I’m in a compromised position by being dually unqualified to speak accurately of the political and racial issues here at UCT as a white American here for a quick semester, and of the issues of rising tuition back at USC. From my humble observations, though, UCT seems to be more open to hearing student’s grievances. In one of my classes, a girl spoke up that it was unfair that our two class representatives were men. A few weeks later, there was a heated discussion where students were upset that professional attire was to be graded during our final presentations. In both cases, my professor stopped class entirely and allowed the rest of the class period to be an open forum for students to disagree with her policies and vote to change them. In both cases, the students won their case, and class returned as normal. On a more campus wide basis, it’s a little more complicated. In the end, UCT did find housing for the displaced students, although it’s unclear where this housing came from. And the Rhodes statue I mentioned before did come down in less than a month, but the institutional discrimination left in its wake still continues to persist.

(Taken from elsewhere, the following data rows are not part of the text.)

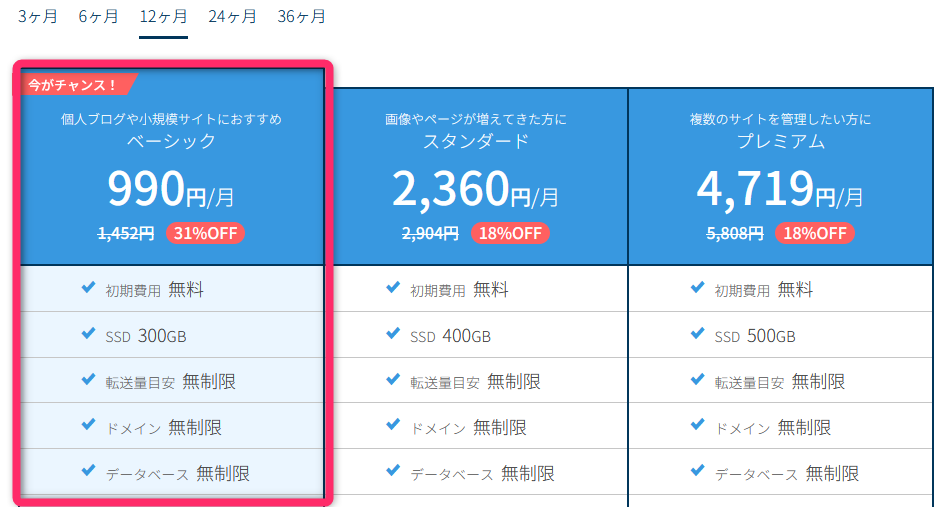Click checkmark beside Basic データベース 無制限
The height and width of the screenshot is (507, 950).
[x=88, y=473]
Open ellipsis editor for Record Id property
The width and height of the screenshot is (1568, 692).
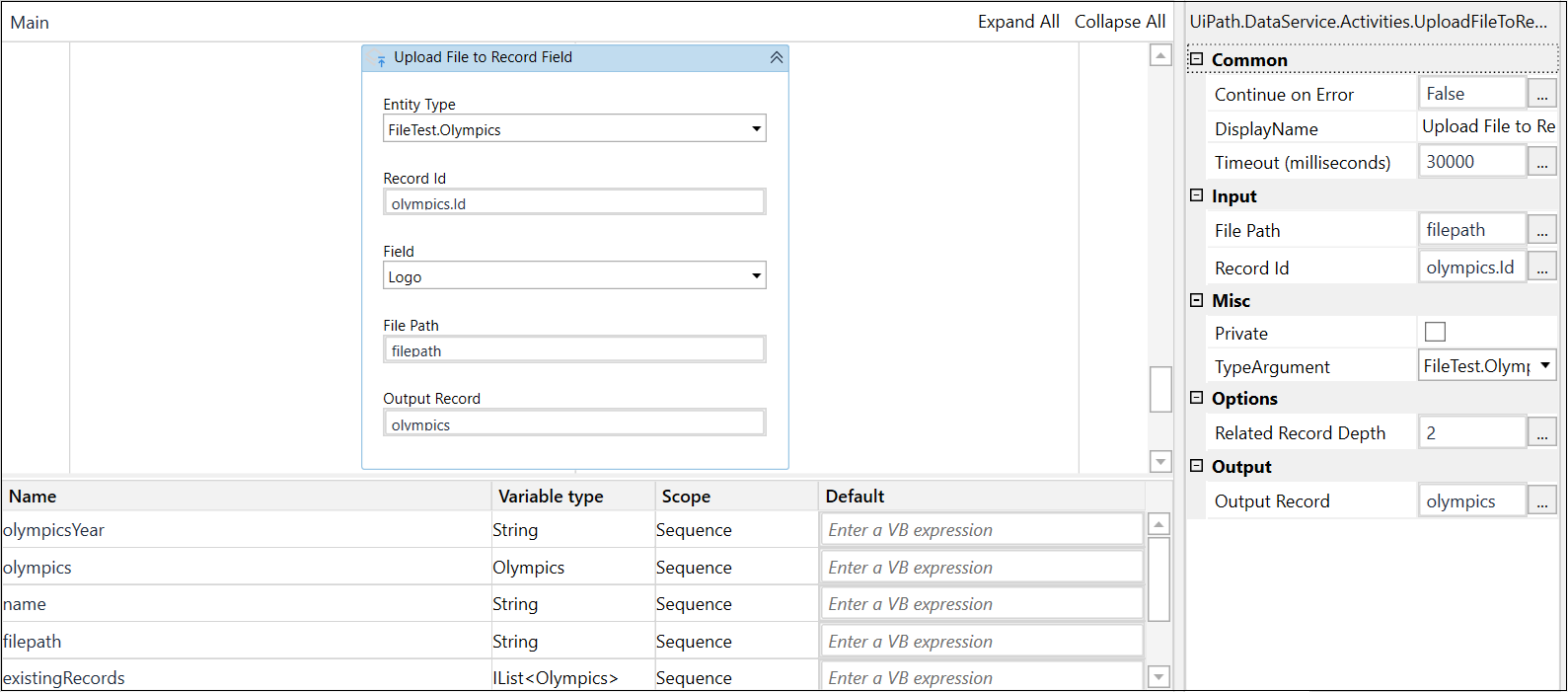coord(1542,268)
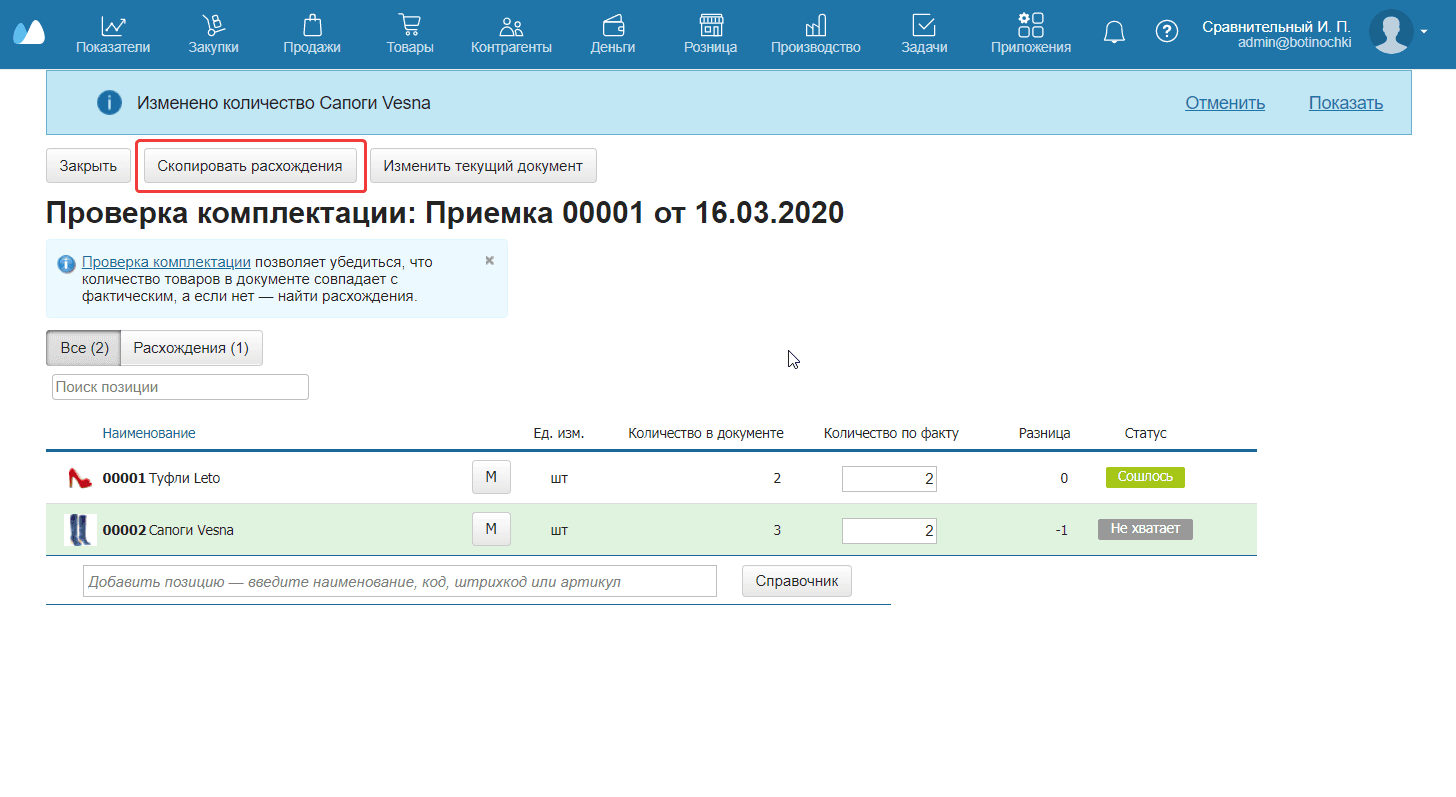This screenshot has width=1456, height=797.
Task: Open the Контрагенты section icon
Action: pyautogui.click(x=511, y=26)
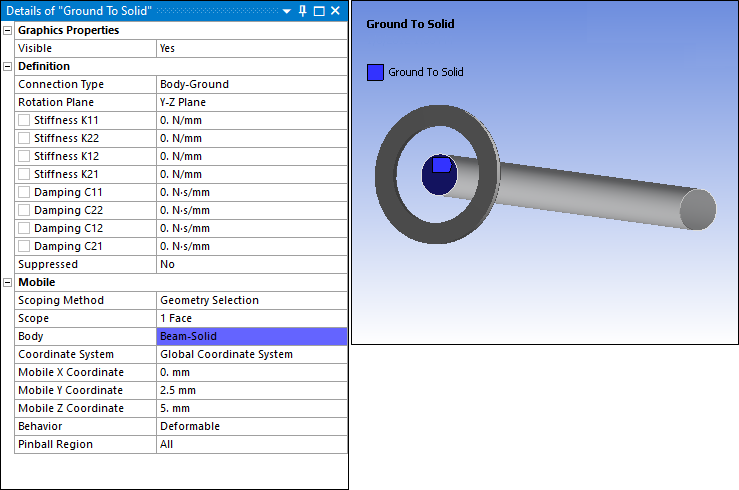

Decolonizing education • A few of the fires from Forest Hill, a university dorm. The fires were from the burning of portraits of colonial and apartheid leaders that were hung up in a residence hall. Alya Omar | Daily Trojan

protest

Student voices • The Black Academic Caucus protesting inequality on campus as part of a larger movement to “decolonize” education. Alya Omar | Daily Trojan

USC aims to make institutional changes from the start, by speaking at meetings with administrative officials and trying to elect a student trustee representative. Meanwhile, RMF students maintain the culture of bottom-up calls to action. Despite these comparisons, there is actually no right way to compare the frustrations felt from students on these two sides of the world. And it’s unclear what the outcomes will be, but I’m interested to see how it plays out with these different approaches.

*Across South Africa, some lectures are still taught in Afrikaans, the language spoken by the architects of apartheid. Few students here speak English as their first language, and the expectation to learn Afrikaans as well in order to be able to follow along in lectures puts added academic pressure on black students. This is one of many legacies of apartheid that RMF hopes to dismantle.